What is being asked:
Below are records with pictures. Reproduce exactly the lines from the line with "Task: Uncheck the Data dokumentu checkbox" to the line with "This screenshot has height=454, width=636.", inclusive, and leave each picture out.

Records to process:
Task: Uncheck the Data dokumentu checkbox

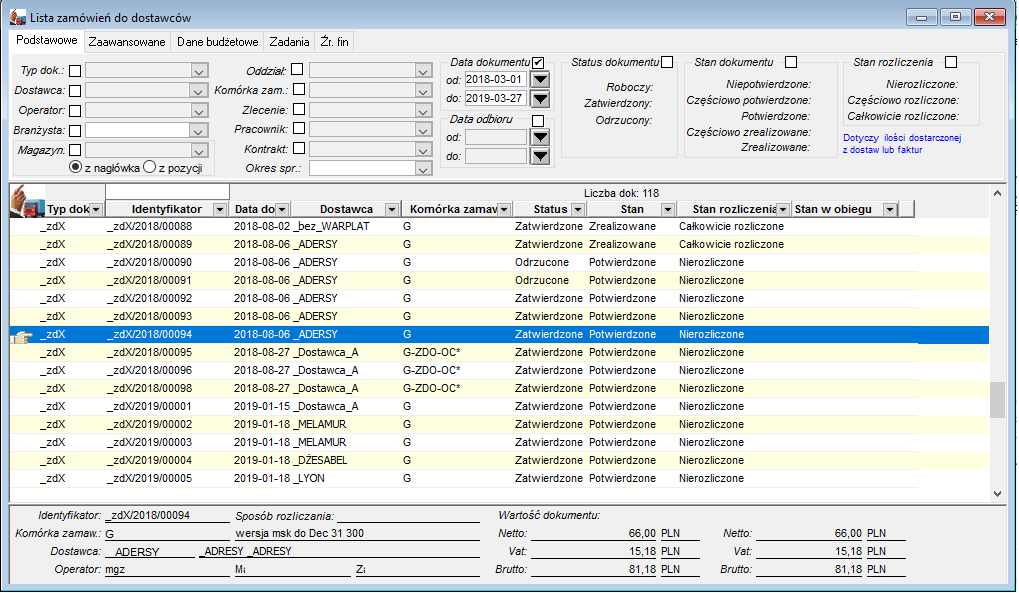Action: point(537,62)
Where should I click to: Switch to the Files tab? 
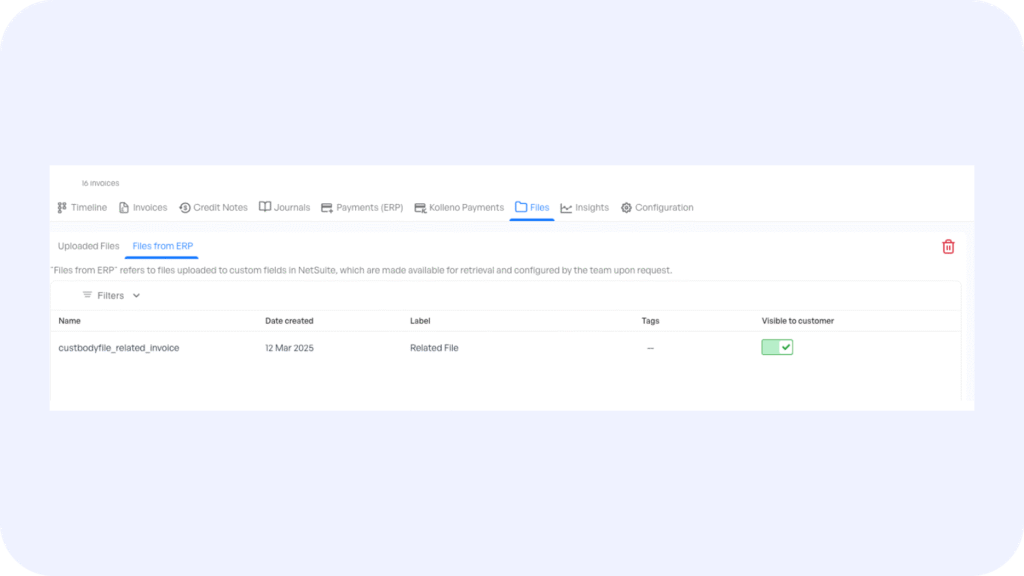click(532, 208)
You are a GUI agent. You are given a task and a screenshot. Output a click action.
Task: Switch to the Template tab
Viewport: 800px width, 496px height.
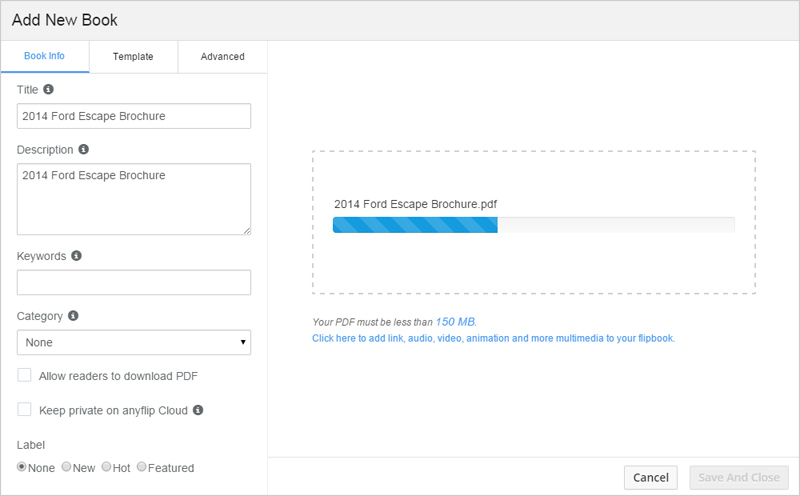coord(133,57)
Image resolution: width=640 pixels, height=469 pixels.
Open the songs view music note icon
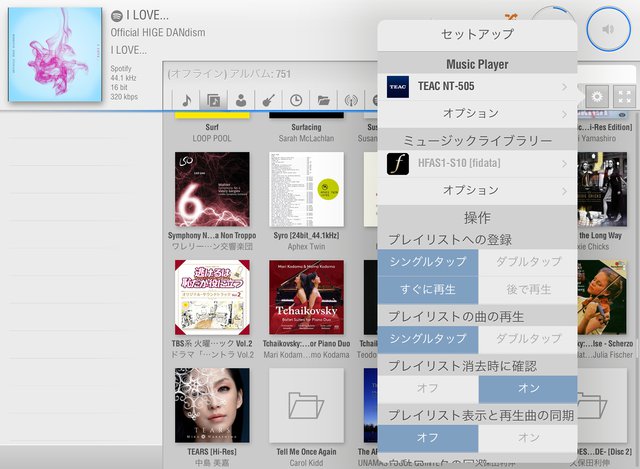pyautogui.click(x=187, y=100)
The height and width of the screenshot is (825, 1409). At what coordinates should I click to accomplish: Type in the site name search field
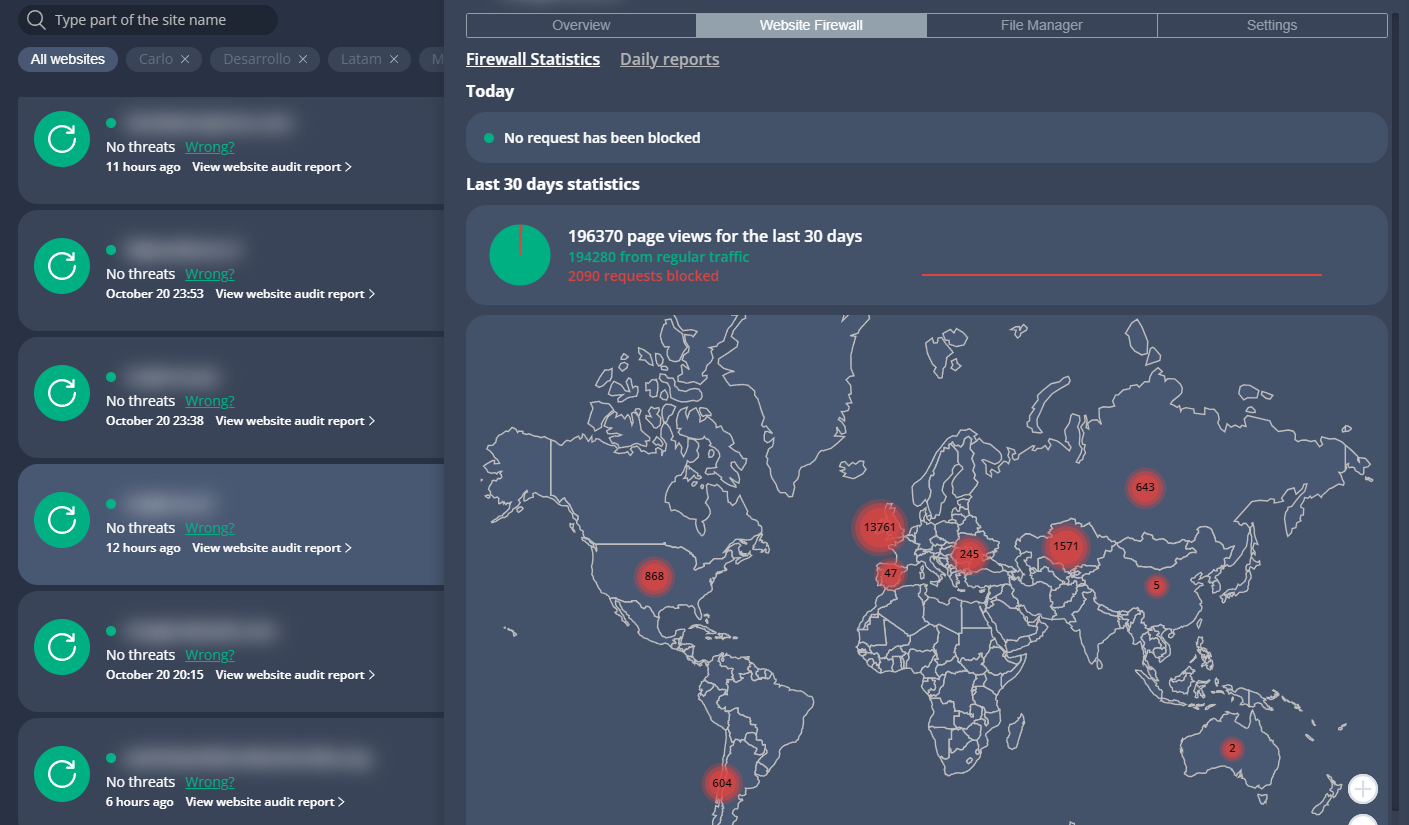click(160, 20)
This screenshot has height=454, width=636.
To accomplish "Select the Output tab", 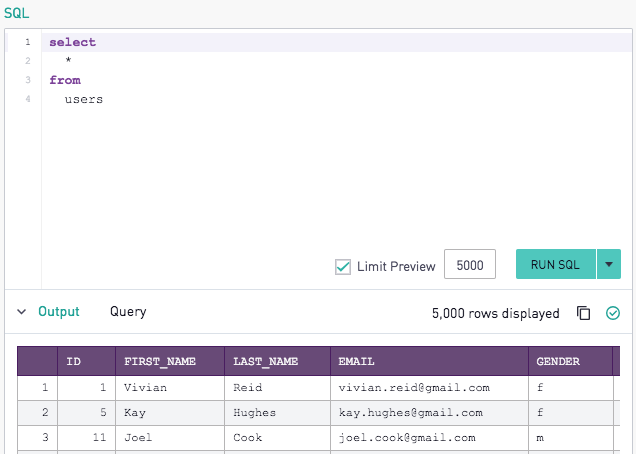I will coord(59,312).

---

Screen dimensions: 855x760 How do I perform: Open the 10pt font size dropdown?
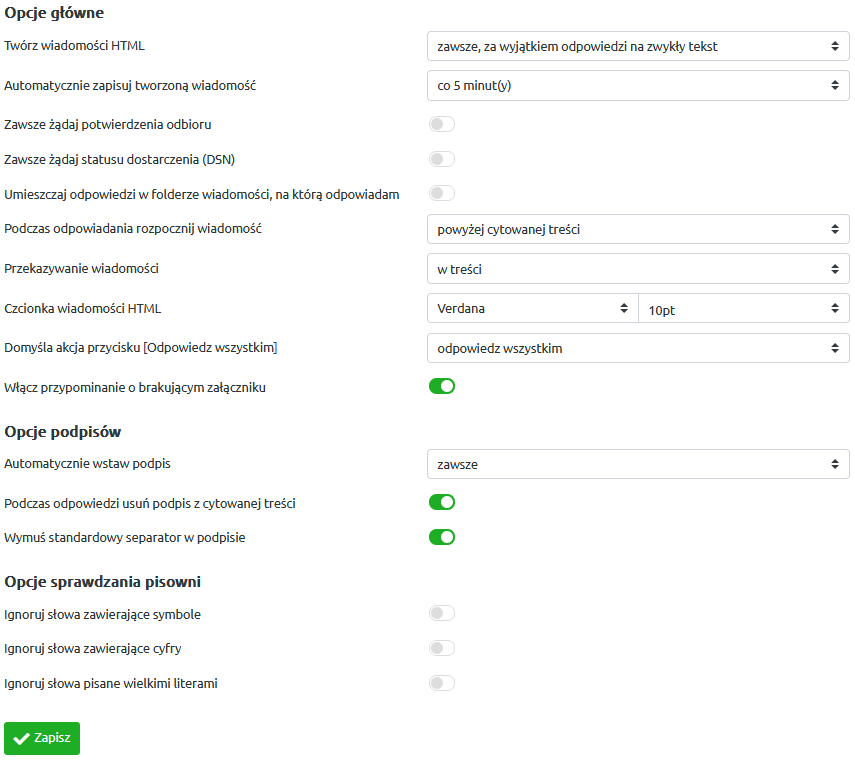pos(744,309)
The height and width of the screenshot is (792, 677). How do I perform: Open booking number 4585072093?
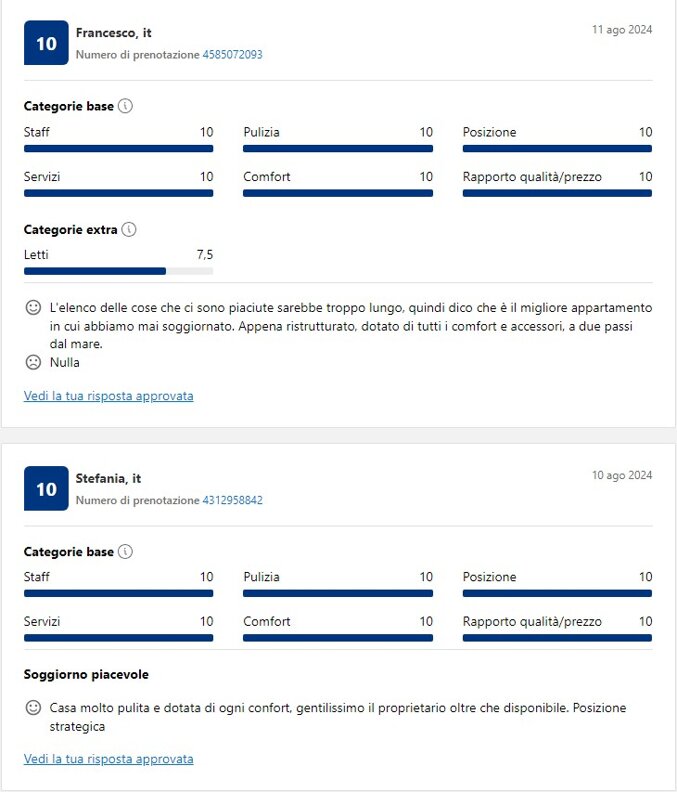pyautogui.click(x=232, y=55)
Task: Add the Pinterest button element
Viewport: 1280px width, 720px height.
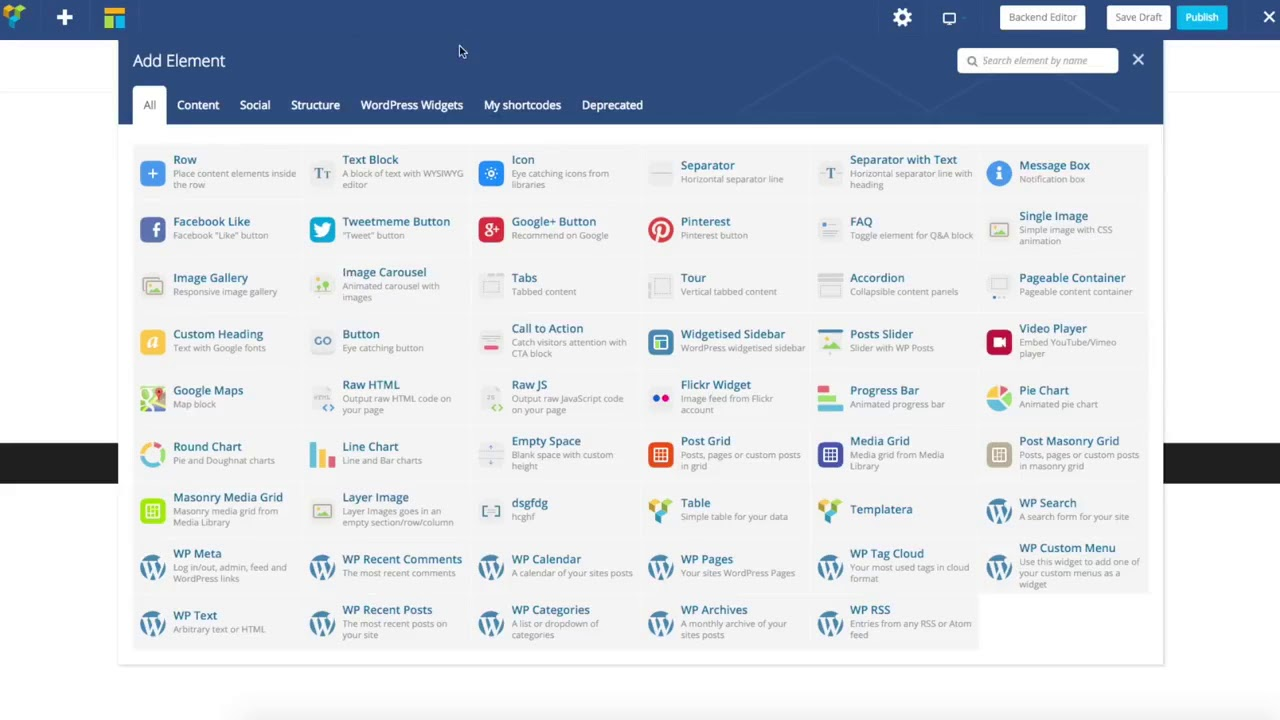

...

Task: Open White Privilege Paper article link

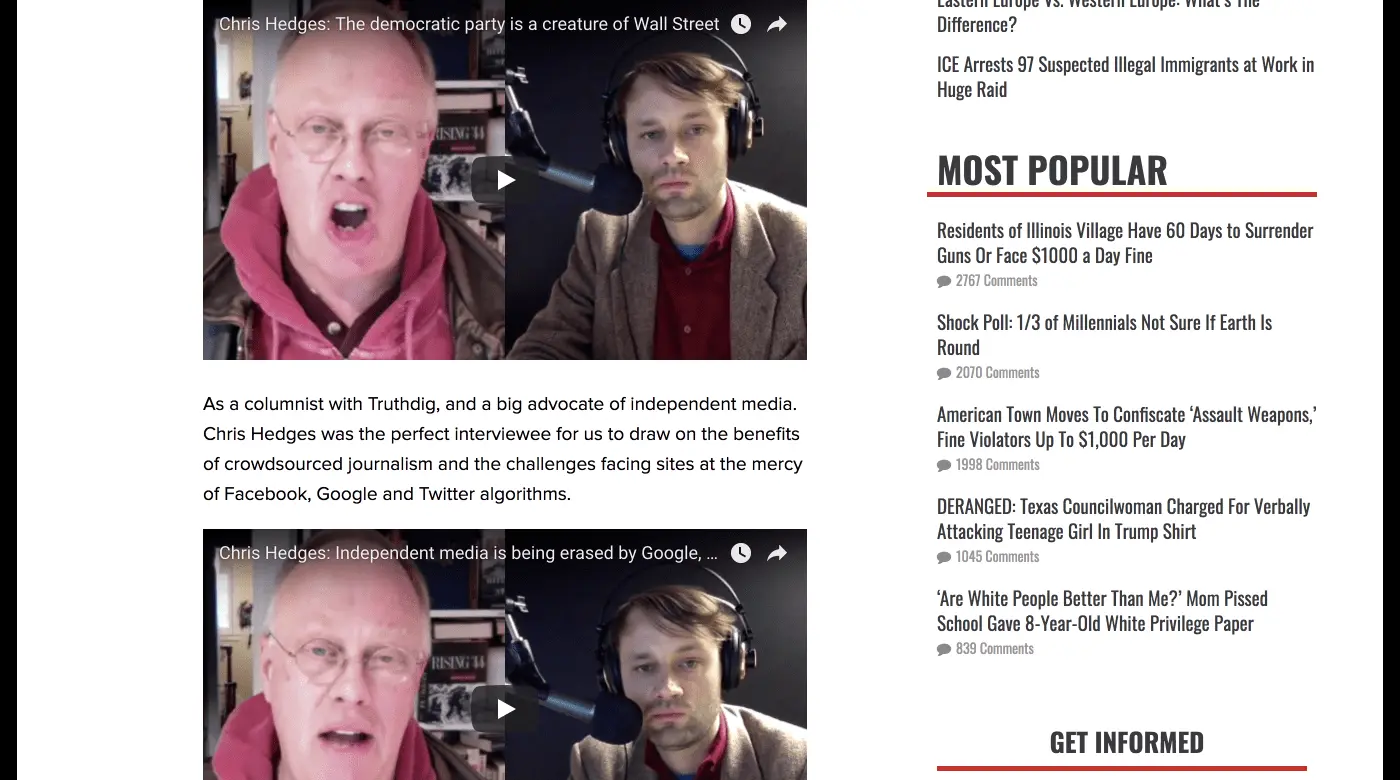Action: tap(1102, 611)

Solution to the exercise:
Task: Uncheck the Data dokumentu checkbox

Action: point(537,62)
Where should I click to: Switch to the Files tab? 
click(532, 208)
You are a GUI agent. You are given a task and a screenshot. Output a click action.
Task: Switch to the Template tab
Viewport: 800px width, 496px height.
coord(133,57)
Image resolution: width=640 pixels, height=469 pixels.
Open the songs view music note icon
pyautogui.click(x=187, y=100)
The height and width of the screenshot is (825, 1409). At what coordinates should I click to accomplish: Type in the site name search field
click(160, 20)
This screenshot has height=454, width=636.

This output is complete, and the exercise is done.